- WHAT THE TASK ASKS: Look for the word "from" in the data below, and copy every line that holds it.

--- START ---

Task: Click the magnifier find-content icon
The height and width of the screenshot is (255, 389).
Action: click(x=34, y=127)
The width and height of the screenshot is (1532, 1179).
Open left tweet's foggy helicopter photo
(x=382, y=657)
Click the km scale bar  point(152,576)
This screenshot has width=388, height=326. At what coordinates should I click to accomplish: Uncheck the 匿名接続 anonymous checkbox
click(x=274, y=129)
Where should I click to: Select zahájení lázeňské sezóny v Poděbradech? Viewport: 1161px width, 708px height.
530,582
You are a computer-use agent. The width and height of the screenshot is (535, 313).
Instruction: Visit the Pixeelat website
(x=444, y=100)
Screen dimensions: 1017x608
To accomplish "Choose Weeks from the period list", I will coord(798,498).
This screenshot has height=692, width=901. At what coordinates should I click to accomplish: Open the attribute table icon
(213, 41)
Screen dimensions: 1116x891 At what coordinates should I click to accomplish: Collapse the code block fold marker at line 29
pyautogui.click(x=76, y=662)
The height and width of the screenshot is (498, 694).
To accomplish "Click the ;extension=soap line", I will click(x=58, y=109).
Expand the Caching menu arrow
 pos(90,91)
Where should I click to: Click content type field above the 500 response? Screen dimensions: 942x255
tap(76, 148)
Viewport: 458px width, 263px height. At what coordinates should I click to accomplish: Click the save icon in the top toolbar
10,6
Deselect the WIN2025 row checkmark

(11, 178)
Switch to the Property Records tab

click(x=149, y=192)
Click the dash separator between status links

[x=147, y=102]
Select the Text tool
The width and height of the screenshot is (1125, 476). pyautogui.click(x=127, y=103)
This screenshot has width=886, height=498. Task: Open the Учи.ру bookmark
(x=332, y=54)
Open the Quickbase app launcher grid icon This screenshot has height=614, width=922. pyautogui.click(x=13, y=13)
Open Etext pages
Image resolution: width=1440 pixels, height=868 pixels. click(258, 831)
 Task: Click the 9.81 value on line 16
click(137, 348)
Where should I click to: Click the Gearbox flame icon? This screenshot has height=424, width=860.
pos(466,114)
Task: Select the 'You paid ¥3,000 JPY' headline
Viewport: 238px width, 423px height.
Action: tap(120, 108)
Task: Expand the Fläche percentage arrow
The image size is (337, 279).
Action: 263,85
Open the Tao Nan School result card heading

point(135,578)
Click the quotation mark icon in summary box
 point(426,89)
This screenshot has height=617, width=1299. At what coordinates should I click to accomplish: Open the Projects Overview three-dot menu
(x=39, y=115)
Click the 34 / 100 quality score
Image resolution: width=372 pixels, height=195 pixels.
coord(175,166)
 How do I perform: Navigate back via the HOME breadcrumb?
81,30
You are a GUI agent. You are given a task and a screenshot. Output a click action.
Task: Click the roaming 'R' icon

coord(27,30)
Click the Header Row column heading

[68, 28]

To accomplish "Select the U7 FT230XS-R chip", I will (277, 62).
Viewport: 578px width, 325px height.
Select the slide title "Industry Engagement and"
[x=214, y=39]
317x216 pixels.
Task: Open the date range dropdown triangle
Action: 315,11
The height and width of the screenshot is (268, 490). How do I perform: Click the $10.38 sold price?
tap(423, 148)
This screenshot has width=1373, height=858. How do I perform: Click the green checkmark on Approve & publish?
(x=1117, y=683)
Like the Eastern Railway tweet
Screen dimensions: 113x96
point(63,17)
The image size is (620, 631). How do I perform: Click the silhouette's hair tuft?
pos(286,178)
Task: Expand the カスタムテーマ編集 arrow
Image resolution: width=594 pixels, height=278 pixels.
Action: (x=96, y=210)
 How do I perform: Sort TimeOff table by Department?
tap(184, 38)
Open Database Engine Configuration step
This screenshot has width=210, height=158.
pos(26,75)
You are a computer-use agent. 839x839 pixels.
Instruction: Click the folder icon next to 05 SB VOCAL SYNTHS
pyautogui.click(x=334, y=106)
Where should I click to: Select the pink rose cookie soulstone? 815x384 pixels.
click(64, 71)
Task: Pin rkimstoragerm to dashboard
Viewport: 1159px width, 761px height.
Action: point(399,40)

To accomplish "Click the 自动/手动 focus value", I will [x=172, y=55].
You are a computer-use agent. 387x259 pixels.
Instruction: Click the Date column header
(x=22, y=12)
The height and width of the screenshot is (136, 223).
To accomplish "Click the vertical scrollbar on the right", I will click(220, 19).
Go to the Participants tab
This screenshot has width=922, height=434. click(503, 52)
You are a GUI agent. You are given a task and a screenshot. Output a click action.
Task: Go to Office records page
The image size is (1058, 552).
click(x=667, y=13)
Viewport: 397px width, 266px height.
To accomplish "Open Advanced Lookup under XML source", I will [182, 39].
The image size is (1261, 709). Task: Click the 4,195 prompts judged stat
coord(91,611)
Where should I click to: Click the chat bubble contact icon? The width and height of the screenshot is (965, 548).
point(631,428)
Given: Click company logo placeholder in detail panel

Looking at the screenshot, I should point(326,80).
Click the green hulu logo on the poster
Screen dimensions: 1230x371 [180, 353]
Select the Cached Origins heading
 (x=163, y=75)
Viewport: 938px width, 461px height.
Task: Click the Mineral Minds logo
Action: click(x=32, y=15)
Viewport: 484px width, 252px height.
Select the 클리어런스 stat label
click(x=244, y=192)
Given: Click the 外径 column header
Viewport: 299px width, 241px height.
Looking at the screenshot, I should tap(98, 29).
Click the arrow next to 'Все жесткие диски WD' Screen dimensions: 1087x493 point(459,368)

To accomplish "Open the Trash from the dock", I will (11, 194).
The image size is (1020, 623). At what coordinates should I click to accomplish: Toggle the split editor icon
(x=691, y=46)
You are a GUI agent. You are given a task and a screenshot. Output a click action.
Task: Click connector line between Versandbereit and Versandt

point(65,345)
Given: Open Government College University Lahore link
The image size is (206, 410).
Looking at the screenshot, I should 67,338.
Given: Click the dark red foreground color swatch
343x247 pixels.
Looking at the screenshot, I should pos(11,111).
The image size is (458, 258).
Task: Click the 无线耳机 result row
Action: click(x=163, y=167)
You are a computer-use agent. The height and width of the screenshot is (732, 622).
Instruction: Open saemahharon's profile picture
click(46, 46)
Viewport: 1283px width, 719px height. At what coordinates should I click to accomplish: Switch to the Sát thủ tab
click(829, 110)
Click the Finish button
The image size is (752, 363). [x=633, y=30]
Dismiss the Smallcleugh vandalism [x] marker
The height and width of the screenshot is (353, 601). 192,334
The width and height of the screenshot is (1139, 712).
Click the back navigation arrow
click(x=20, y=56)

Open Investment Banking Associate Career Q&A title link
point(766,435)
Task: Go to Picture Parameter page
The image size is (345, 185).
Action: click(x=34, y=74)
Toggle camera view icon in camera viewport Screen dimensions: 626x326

--- END ---

- ANSWER AREA:
To accomplish "Choose Weeks from the period list", I will coord(798,498).
To accomplish "Open the Trash from the dock", I will (11, 194).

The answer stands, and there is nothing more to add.